Ces colorants, présents dans des produits tels que les sirops, les yaourts aux fruits ou les sodas, font l’objet de vives inquiétudes scientifiques. Leur présence croissante dansnos aliments ultra-transformés soulève des questions importantes sur notre santé à long terme.
Deux des études, publiées respectivement dans Diabetes Care et dans European Journal of Epidemiology, ont observé une association entre l'exposition aux colorants et des maladies chroniques. En effet, des recherches menées sur plus de 100 000 participants de la cohorte NutriNet-Santé ont révélé une augmentation de 38 % du risque de diabète de type 2 chez ceux qui consomment le plus d’additifs colorants. De plus, le risque global de cancer augmente de 14 %, avec des hausses notables pour certains cancers, comme celui du sein où le risque grimpe jusqu'à 32 % chez les femmes post-ménopausées.

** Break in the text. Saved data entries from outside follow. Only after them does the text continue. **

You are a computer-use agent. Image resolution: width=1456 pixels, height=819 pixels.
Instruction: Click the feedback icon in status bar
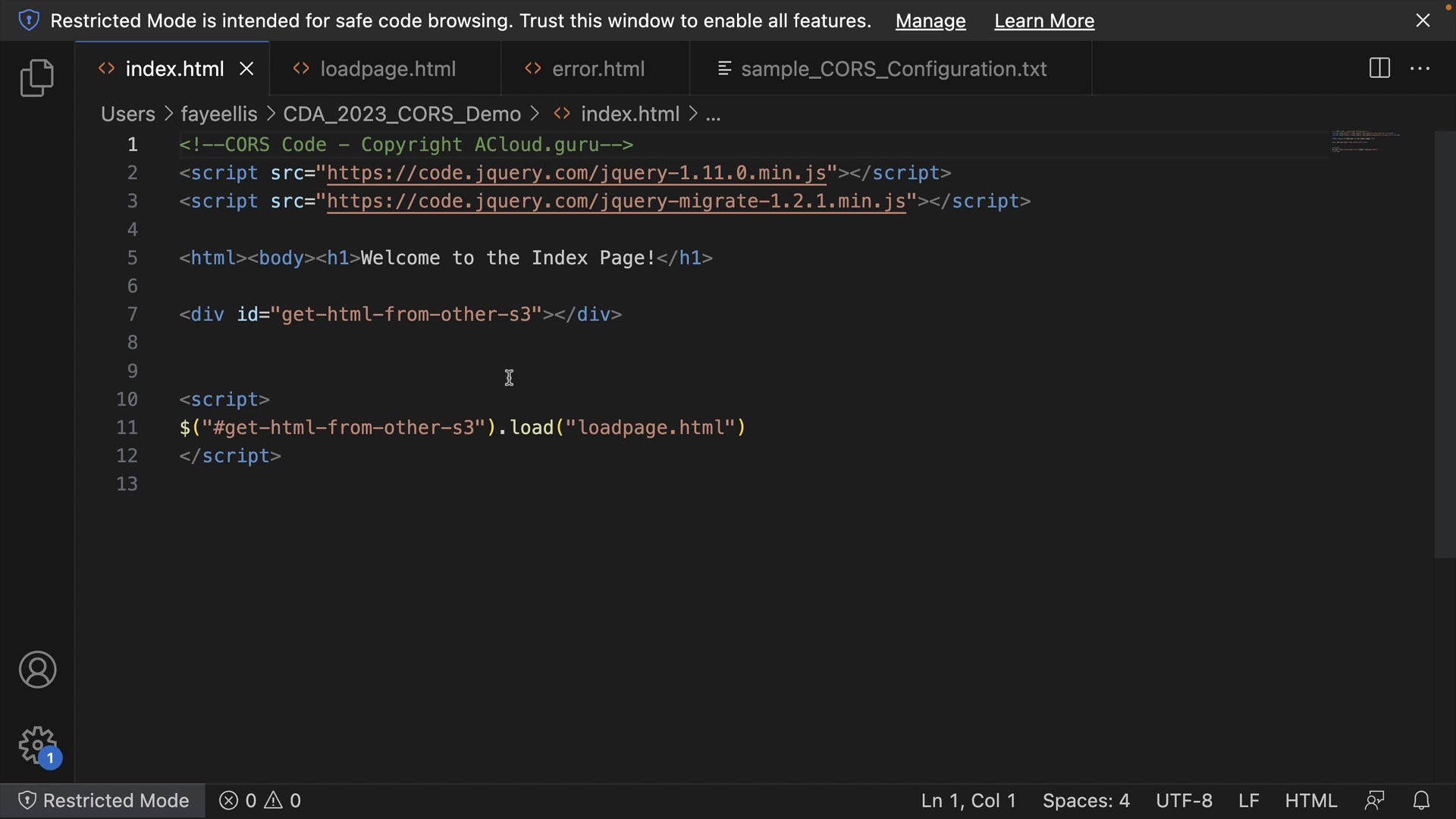tap(1374, 801)
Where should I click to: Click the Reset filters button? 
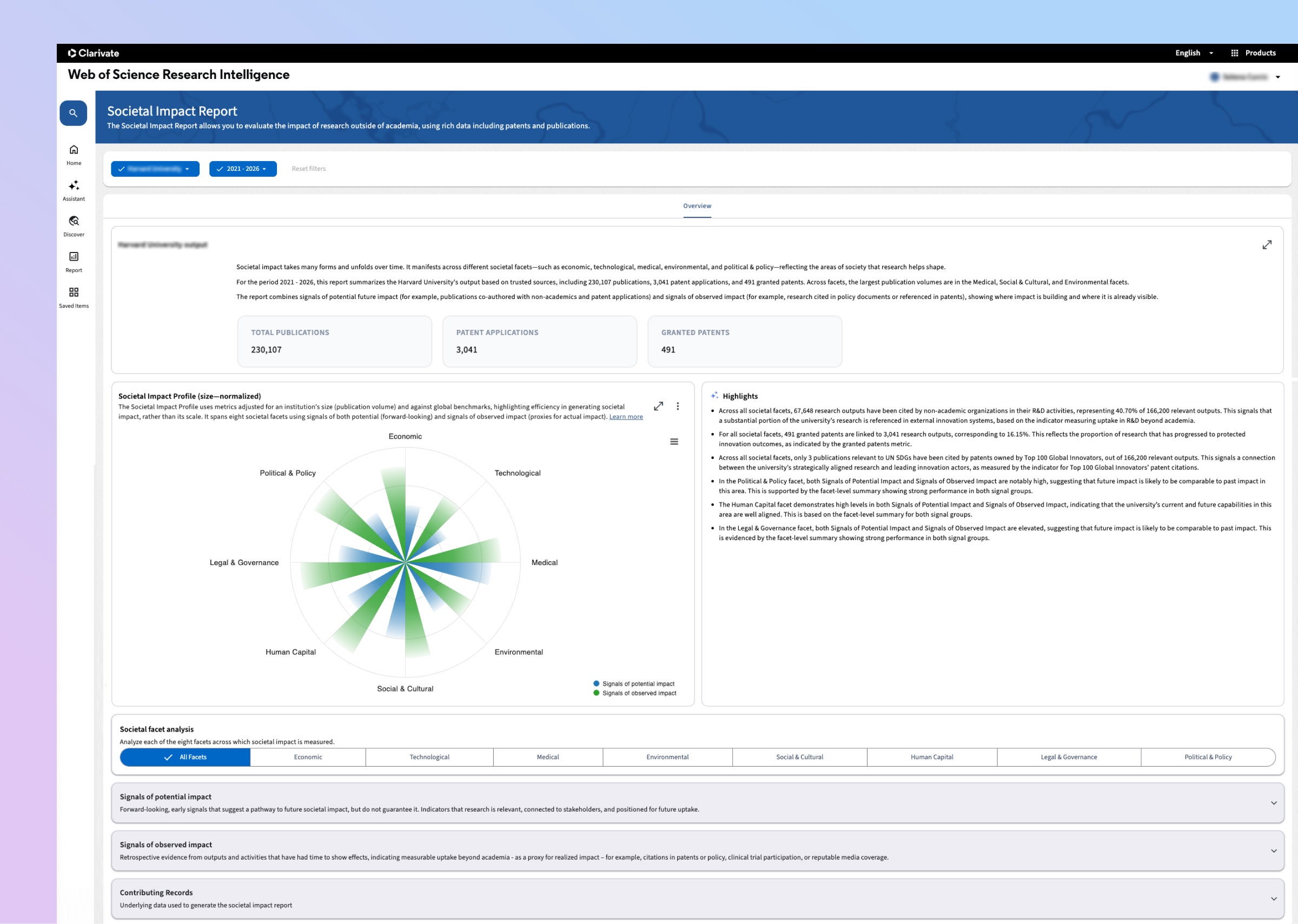click(308, 169)
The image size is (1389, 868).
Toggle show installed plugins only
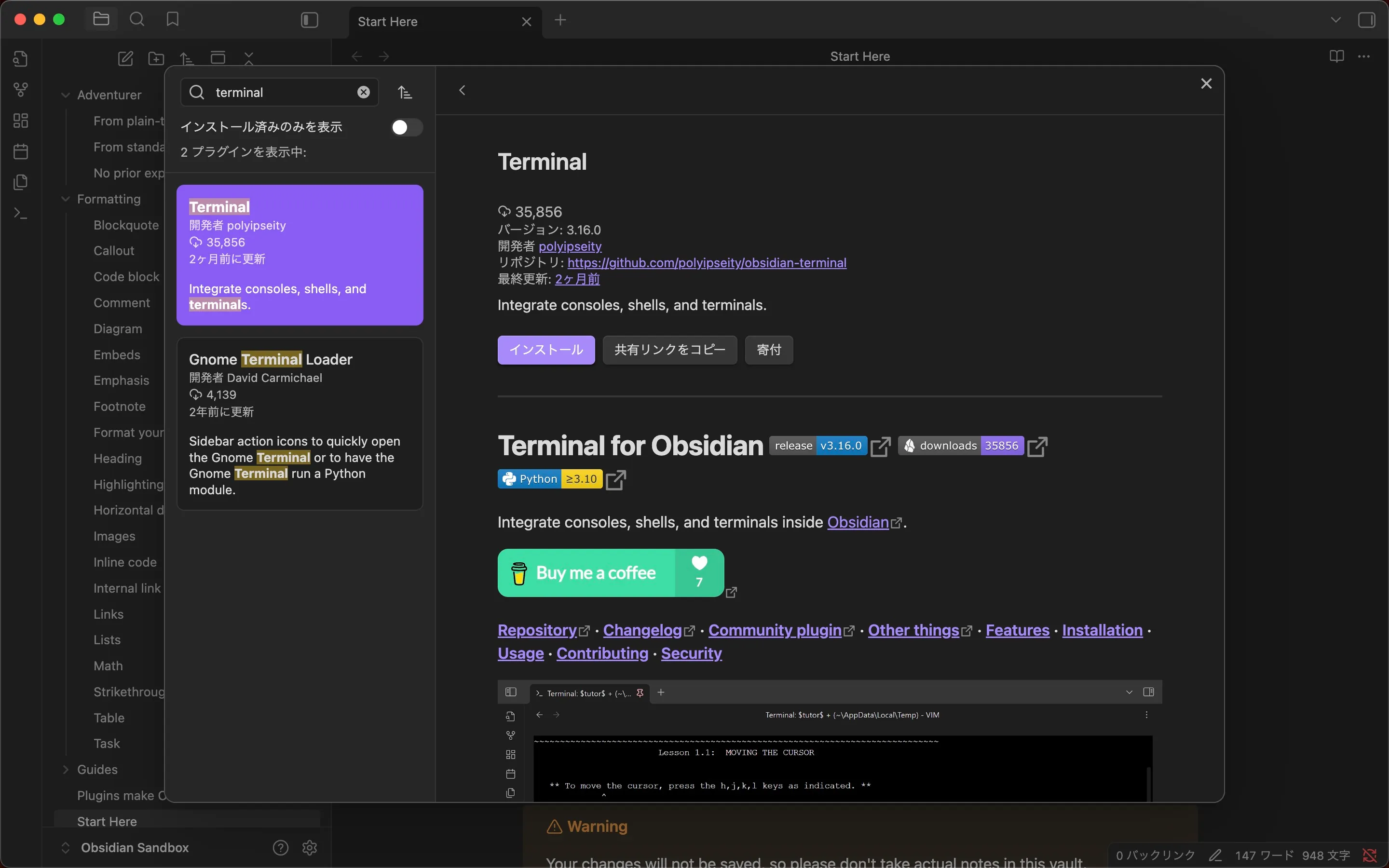click(x=407, y=127)
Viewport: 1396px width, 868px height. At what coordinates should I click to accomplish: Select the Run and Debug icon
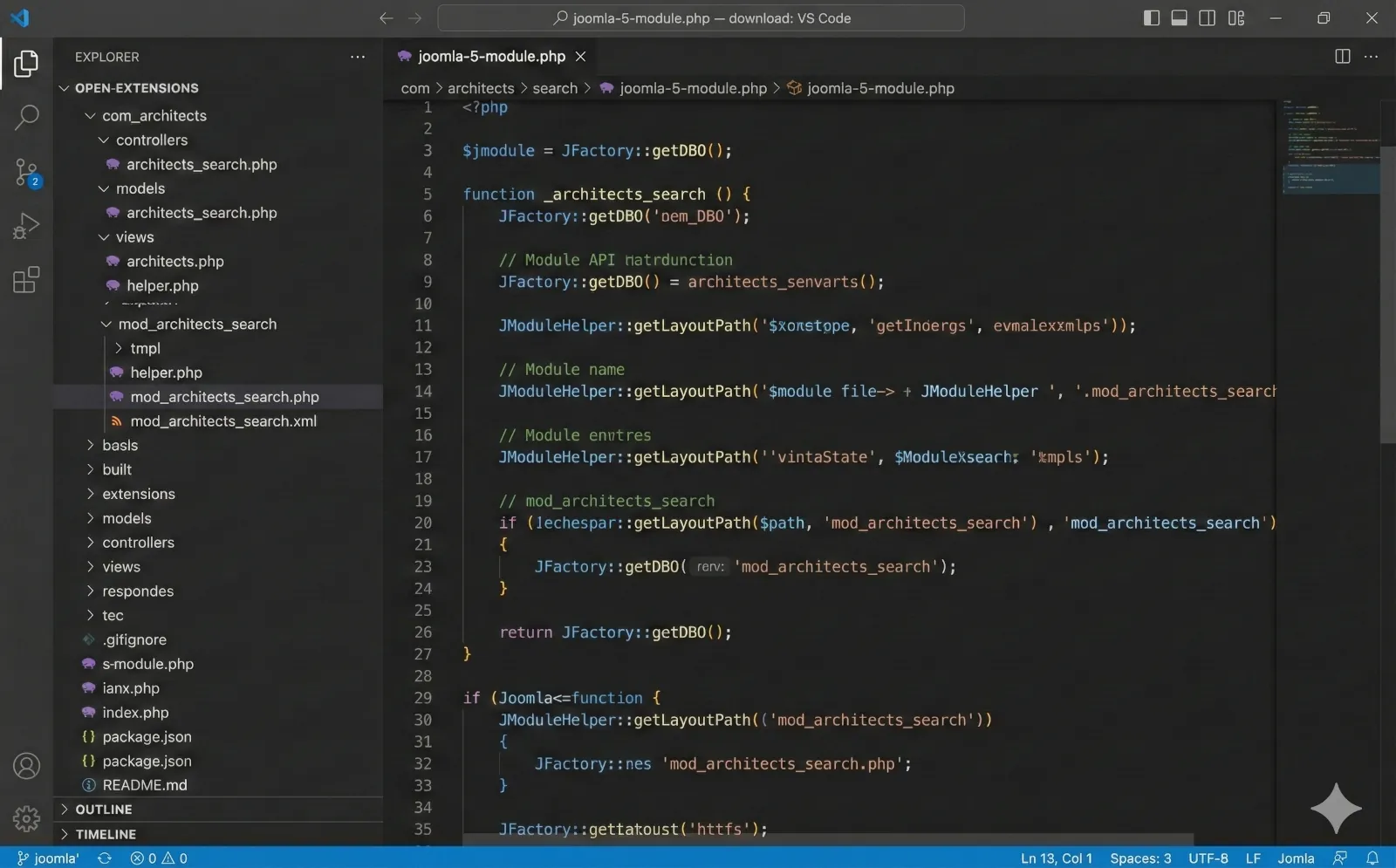pos(25,225)
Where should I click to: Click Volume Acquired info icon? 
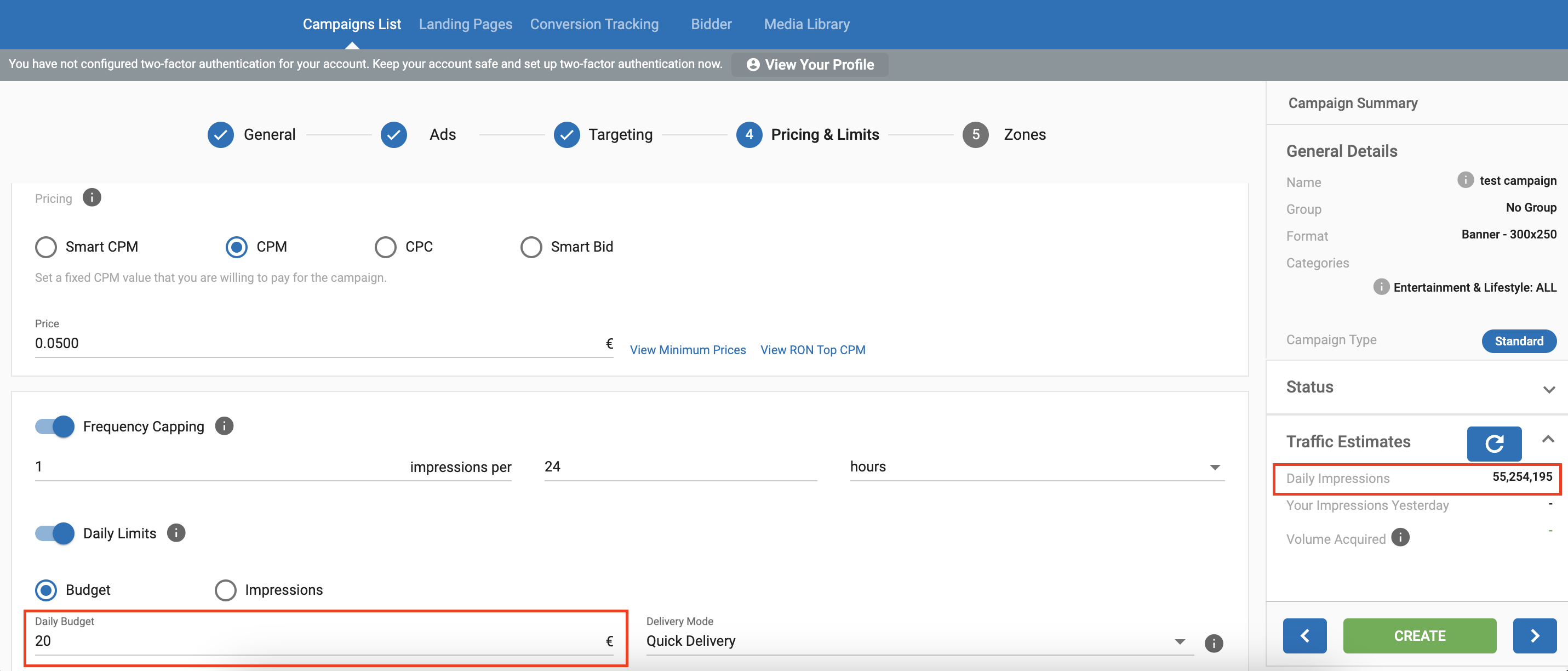(x=1400, y=538)
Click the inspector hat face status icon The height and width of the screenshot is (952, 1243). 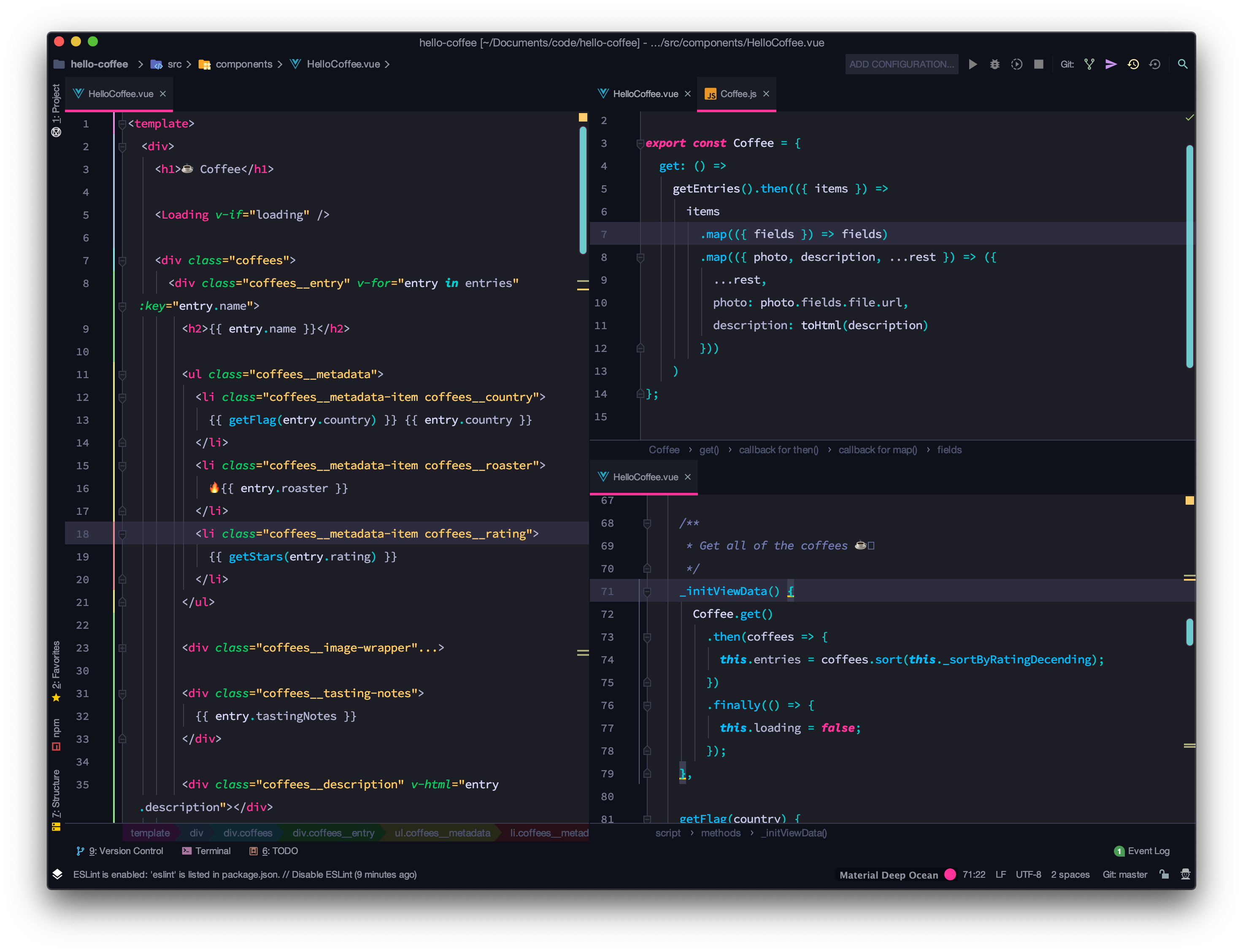coord(1185,874)
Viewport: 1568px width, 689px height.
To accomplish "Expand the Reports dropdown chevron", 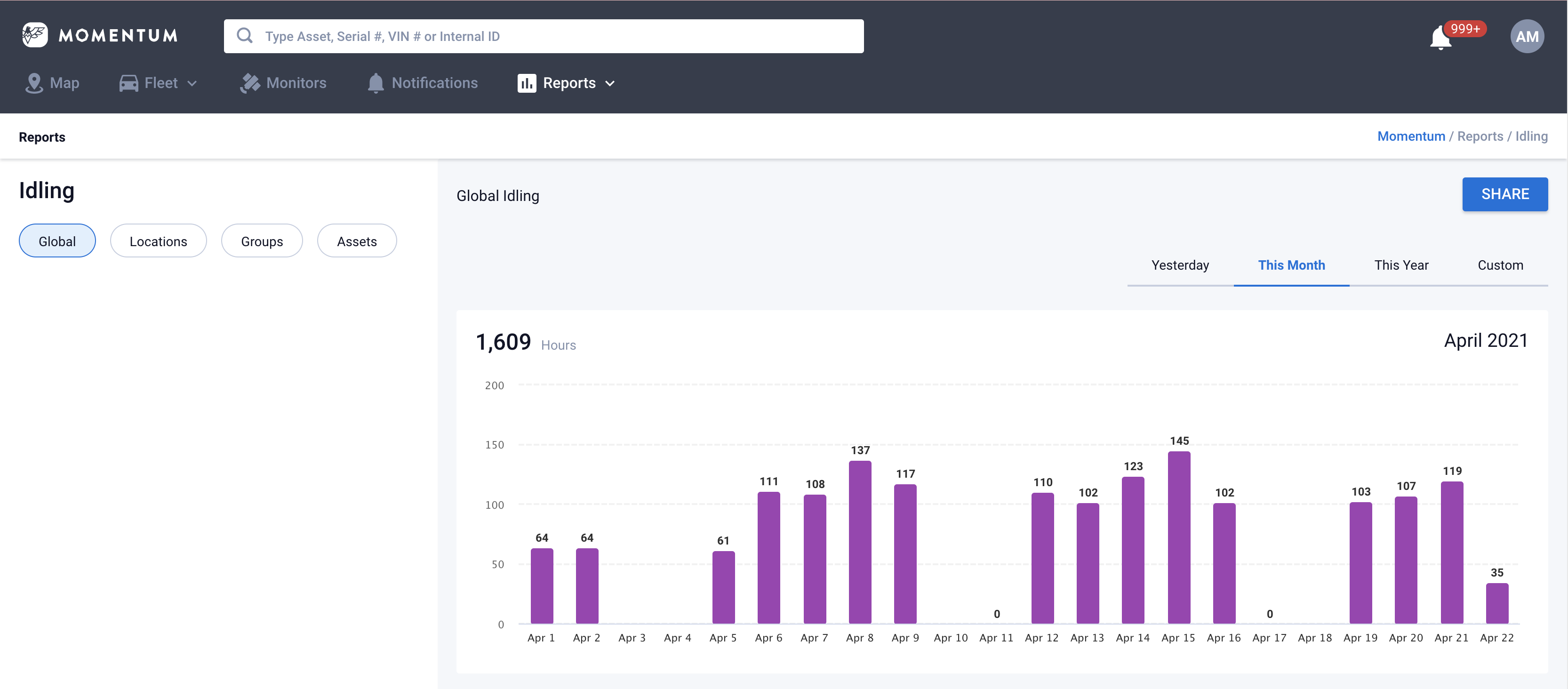I will [x=610, y=83].
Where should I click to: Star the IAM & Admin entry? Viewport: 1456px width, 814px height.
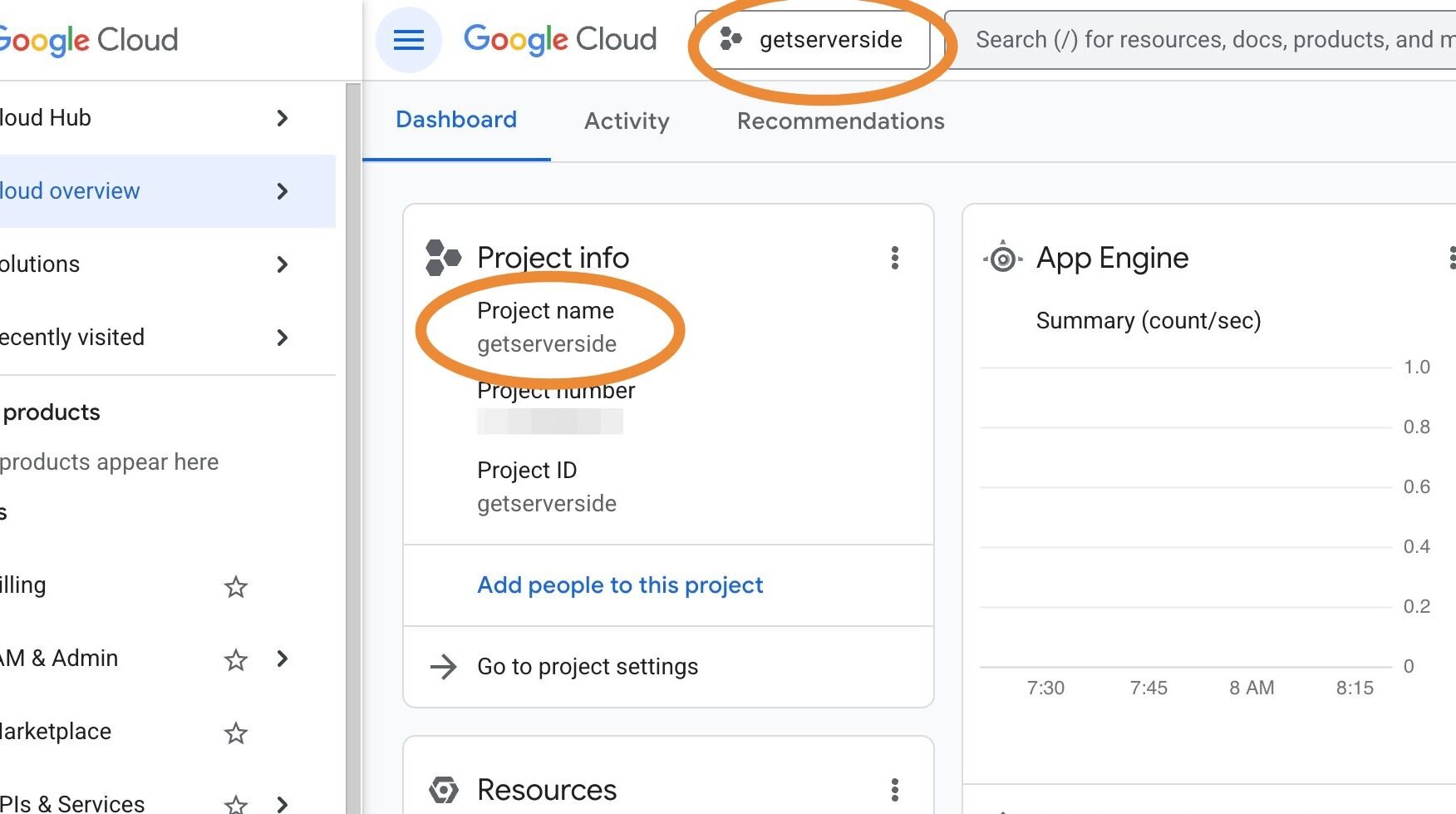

Des effets biologiques encore en cours d’explication
Les scientifiques explorent plusieurs voies pour expliquer ces résultats, évoquant des perturbations dans la signalisation de l’insuline — hormone clé dans le métabolisme du glucose — ainsi que des modulations des niveaux de glycémie et des impacts sur le microbiote intestinal. D'autres études sont attendues pour approfondir notre compréhension de ces mécanismes. Comme le souligne le Dr. Lucie Hardouin, spécialiste en nutrition à l’Inserm, "les résultats sont suffisamment inquiétants pour justifier une réévaluation des normes d’innocuité des colorants alimentaires sur le marché".
Face à ces révélations, il devient crucial d'interroger notre alimentation et d'envisager des choix plus sains, en limitant la consommation de produits riches en additifs nocifs, comme l'encourage également la Fondation contre le cancer.